Respiratory

Question 1

As systemic pressure or pulmonary blood flow increases, pulmonary vascular resistance ___. Why?

Answer 1

Decreases because recruitment of previously un-perfused vessels and distention of other vessels are employed

Question 2

Pulmonary arterial wedge pressure (PAWP) is a measure of:

Answer 2

Pulmonary venous pressure

Question 3

What 3 pressure systems drive pulmonary capillary perfusion?

Answer 3

• Pulmonary arterial pressure
• Pulmonary venous pressure
• Alveolar pressure

Question 4

The 3 different pressure systems that drive pulmonary capillary perfusion (pulmonary arterial pressure, pulmonary venous pressure, and alveolar pressure) define 3 gravitational dependent zones in the lungs.

• Which zone is used more during exercise?
• And which is used more during left sided heart failure?
• Which zone is throughout to not be present in quadrupeds?

Answer 4

• Zone 2 (middle) is used more during exercise because pulmonary arterial pressure will exceed alveolar and venous pressure
• Zone 3 (lowest) is used more during L-CHF because pulmonary arterial and pulmonary venous pressure will exceed pulmonary alveolar pressure
• Zone 1 where pulmonary alveolar pressure exceed arterial and venous pressure.

Question 5

As the lungs inflates, traction on the perivascular connective tissue of the extra alveolar vessels dilated, which causes these pulmonary vessels to ___, which decreased vascular resistance. However, at even further inflation, resistance is increased because ___.

Answer 5

• Dilate
• Flattening of alveolar capillaries occurs increasing vascular resistance

Question 6

During atelectasis, local blood blood flow is greatly ___ by what 2 things?

Answer 6

• Reduced
• By a combination of vessel closure as the lungs collapse but also vasoconstriction in response to local hypoxia

Question 7

Why does vasoconstriction occur under hypoxic conditions?

Answer 7

Because the lungs try to redistribute blood flow to perfused areas

Question 8

Do bronchiole arteries constrict?

Answer 8

No, under conditions of hypoxia the bronchiole arteries dilate.

Question 9

What are 2 different circulations supplying blood to the lung?

Answer 9

• Pulmonary
• Bronchial

Question 10

Where do the 2 different main bronchial arterial branches originate?

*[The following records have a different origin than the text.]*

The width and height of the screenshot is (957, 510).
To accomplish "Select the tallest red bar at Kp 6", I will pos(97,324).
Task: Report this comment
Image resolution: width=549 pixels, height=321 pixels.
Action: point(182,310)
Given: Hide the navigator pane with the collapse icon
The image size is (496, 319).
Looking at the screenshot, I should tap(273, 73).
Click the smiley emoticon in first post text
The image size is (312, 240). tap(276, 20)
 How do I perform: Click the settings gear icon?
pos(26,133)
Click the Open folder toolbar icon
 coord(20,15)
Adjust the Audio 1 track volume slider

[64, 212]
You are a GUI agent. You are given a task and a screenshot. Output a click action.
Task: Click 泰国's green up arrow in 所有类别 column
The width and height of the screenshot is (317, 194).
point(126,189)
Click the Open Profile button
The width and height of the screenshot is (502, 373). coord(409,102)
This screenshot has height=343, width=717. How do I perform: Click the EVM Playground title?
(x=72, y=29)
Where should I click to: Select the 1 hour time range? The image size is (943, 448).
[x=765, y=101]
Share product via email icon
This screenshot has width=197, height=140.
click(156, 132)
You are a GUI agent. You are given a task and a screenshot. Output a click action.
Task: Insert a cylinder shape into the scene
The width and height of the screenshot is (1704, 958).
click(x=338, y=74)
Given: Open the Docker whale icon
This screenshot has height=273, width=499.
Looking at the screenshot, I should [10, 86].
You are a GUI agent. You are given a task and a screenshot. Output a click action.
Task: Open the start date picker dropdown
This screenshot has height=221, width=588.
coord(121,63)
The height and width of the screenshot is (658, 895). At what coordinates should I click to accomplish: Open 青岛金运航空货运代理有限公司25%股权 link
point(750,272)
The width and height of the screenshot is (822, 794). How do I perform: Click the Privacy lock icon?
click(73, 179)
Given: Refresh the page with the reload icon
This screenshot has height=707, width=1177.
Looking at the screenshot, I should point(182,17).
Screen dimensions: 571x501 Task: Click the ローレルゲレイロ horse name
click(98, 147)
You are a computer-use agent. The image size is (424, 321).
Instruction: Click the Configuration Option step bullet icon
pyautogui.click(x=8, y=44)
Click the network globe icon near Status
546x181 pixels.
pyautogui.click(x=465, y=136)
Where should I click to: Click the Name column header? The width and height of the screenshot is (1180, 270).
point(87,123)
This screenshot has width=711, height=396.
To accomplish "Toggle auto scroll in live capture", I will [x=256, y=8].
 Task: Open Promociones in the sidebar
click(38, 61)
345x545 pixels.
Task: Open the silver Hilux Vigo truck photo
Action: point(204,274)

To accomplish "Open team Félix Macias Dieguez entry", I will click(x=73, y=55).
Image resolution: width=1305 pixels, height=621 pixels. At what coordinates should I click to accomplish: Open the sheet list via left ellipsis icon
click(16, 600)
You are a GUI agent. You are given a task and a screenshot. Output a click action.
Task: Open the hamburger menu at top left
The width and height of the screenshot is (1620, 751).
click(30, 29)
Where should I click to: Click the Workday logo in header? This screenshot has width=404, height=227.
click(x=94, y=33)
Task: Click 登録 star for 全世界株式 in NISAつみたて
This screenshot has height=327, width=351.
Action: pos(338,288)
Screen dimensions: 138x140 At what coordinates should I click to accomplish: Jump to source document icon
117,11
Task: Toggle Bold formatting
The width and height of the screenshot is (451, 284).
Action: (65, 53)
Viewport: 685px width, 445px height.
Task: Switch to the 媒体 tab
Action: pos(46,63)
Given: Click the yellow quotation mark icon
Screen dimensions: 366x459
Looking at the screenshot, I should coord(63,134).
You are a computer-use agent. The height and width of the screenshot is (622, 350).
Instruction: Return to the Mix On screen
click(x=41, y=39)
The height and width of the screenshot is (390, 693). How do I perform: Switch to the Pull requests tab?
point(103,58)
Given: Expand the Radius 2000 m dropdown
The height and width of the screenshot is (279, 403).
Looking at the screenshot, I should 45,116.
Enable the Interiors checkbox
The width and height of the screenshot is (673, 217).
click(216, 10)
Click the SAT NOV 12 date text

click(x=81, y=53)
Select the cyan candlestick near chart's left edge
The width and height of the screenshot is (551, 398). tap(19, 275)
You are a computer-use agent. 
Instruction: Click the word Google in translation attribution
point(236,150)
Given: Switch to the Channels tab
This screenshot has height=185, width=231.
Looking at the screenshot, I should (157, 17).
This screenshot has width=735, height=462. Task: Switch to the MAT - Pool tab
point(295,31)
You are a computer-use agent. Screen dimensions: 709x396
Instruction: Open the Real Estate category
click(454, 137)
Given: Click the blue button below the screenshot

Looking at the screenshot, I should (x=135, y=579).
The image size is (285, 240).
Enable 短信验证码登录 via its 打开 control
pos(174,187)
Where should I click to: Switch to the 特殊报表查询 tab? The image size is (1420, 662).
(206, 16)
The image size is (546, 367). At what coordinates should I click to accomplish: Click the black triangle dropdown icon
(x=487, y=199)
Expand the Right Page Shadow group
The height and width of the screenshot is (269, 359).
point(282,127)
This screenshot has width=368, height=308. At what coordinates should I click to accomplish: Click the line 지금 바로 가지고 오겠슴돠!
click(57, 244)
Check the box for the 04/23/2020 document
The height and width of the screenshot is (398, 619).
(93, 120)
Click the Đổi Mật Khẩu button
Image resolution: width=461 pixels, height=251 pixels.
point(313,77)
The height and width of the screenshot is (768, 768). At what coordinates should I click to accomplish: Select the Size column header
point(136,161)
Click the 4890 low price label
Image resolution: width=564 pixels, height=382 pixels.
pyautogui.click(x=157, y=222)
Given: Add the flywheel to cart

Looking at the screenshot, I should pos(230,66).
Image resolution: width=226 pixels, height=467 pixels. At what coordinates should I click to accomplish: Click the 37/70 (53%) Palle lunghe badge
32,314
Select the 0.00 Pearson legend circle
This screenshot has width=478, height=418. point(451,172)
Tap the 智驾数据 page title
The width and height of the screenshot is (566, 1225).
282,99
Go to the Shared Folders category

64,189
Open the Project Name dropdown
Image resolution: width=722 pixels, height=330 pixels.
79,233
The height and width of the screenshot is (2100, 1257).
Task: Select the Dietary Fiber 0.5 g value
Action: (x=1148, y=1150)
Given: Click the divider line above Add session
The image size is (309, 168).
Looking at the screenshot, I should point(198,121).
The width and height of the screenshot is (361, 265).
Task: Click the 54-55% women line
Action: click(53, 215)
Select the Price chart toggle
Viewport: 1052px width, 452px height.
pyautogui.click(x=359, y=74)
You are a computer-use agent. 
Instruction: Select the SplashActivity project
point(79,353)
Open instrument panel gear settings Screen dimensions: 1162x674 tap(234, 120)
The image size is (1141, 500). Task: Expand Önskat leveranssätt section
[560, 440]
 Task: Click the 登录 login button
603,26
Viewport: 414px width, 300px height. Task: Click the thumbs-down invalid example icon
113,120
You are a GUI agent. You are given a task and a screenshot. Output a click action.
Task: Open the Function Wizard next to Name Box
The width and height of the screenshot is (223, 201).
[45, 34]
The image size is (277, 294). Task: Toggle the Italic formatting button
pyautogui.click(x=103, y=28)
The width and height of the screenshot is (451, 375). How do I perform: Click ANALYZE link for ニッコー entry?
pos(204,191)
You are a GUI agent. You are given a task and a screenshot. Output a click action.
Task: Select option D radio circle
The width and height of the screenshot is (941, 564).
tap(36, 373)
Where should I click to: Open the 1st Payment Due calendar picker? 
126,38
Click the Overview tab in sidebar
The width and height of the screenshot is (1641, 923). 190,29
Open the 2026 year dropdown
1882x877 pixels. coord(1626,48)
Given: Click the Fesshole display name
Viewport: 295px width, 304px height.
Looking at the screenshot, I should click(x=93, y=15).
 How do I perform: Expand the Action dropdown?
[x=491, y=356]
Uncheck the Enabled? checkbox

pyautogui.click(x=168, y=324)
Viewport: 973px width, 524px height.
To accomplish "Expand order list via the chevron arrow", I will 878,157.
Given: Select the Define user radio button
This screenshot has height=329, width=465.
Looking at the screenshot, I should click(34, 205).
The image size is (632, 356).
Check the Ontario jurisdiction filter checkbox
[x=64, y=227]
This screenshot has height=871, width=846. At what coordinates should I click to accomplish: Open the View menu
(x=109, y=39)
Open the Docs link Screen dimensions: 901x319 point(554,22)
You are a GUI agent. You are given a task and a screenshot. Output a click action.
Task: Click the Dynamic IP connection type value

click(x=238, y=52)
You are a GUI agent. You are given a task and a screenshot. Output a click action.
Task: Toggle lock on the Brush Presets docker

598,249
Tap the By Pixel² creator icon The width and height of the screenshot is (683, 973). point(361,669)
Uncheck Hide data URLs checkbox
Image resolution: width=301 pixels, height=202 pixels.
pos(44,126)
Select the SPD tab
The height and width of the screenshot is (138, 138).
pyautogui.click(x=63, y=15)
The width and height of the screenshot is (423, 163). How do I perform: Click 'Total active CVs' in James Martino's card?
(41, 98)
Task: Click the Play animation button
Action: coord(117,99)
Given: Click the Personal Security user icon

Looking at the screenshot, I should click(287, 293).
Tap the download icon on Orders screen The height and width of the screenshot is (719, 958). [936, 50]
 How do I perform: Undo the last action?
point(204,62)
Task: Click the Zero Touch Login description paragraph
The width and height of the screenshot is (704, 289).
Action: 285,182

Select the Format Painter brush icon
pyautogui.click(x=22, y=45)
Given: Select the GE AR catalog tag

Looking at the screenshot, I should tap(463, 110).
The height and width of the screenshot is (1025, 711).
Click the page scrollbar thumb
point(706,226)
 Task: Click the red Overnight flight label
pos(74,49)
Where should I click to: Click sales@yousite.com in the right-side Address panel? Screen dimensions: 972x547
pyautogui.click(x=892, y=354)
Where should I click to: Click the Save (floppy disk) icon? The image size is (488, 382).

And what do they supply?

Answer 10

• The bronchoesophageal artery, which branches off the ___ = supplies the airways and interlobular septa
• The right apical bronchial artery which branches off the bicarotid trunk = supplies the right apical lobe

Question 11

Do bronchial arteries and pulmonary vessels anastomoses? Why? Why is this nice?

Answer 11

Yes, it anastasmoses at the level of the capillaries and veins. Only very few anastasmoses occur between the bronchial arteries and pulmonary arteries. This is beneficial because if one system is obstructed then the other one can supply the lungs with blood.

Question 12

Where else the bronchial circulation drain?

Answer 12

Other than the pulmonary system, the bronchial system also drains the azygous vein.

Question 13

What is the tracheal disease often seen cranial to the carina and characterized by small intramural nodules protruding into the lumen?

Answer 13

Filaroides osleri

Question 14

The underlying etiology of ARDS complex is due to:

Answer 14

Vasculitis leading to increased permeability.

Multiple causes:

• infectious
• inflammatory
• toxic
• neoplastic
• electrocution
• drowning
• smoke
• DIC
• etc

Question 15

What are 2 possible causes for a patient with pituitary dependent hyperadrenocorticism to be hypoxic?

Answer 15

• Pulmonary mineralization
• PTE

Question 16

What imaging modality showed abnormalities 95% of the time with PTE?

Answer 16

Echocardiography

Question 17

The functional residual capacity of the lungs represents a balance between what 2 things?

Answer 17

• Outward elastic recoil of the chest wall
• Inward elastic recoil of the lungs

Question 18

What are 2 component of the inward elastic recoil of the lungs?

Answer 18

• Elastin and collagen fiber (~1/3)
• Surface tension (~2/3)

Question 19

What cell type in the lungs produce surfactant?

Answer 19

Type II cells, 10 % of alveolar surface

Question 20

How is air moved from the terminal bronchioles to the alveoli during resting inspiration?

Answer 20

Diffusion

Question 21

What is the pressure difference between alveolar and pleural spaces during inspiration and expiration? What is it called?

Answer 21

Transpulmonary pressure:

• Pleural -4 to -6 cm H2O
• Lung -1 to +1 cm H2O
  
  • • 1 cm H20 at inspiration so gas diffuse into the lungs
  • • 1 cm H2O at expiration so gas diffuse out of the lungs

Question 22

What does the trans pulmonary pressure represent?

Answer 22

Elastic recoil of the lungs

Question 23

What are the normal pressures of oxygen and carbon dioxide in arterial and venous blood?

Answer 23

• O₂ 104 mmHg and 40 mmHg
• CO₂ 40 mmHg and 45 mmHg

Question 24

How does hemoglobin help oxygen and carbon dioxide exchange?

Answer 24

Oxygen binds reversibly with hemoglobin, better when high pressures (lungs) and less when low pressures (tissue). It also binds with carbon dioxide as carbaminohemoglobin more when low oxygen binding (tissue) and less when high oxygen binding (lungs). When bound to oxygen it is more acidic reducing carbaminohemoglobin and producing hydrogen ions which cause bicarbonate to become CO2 and diffuse out of blood.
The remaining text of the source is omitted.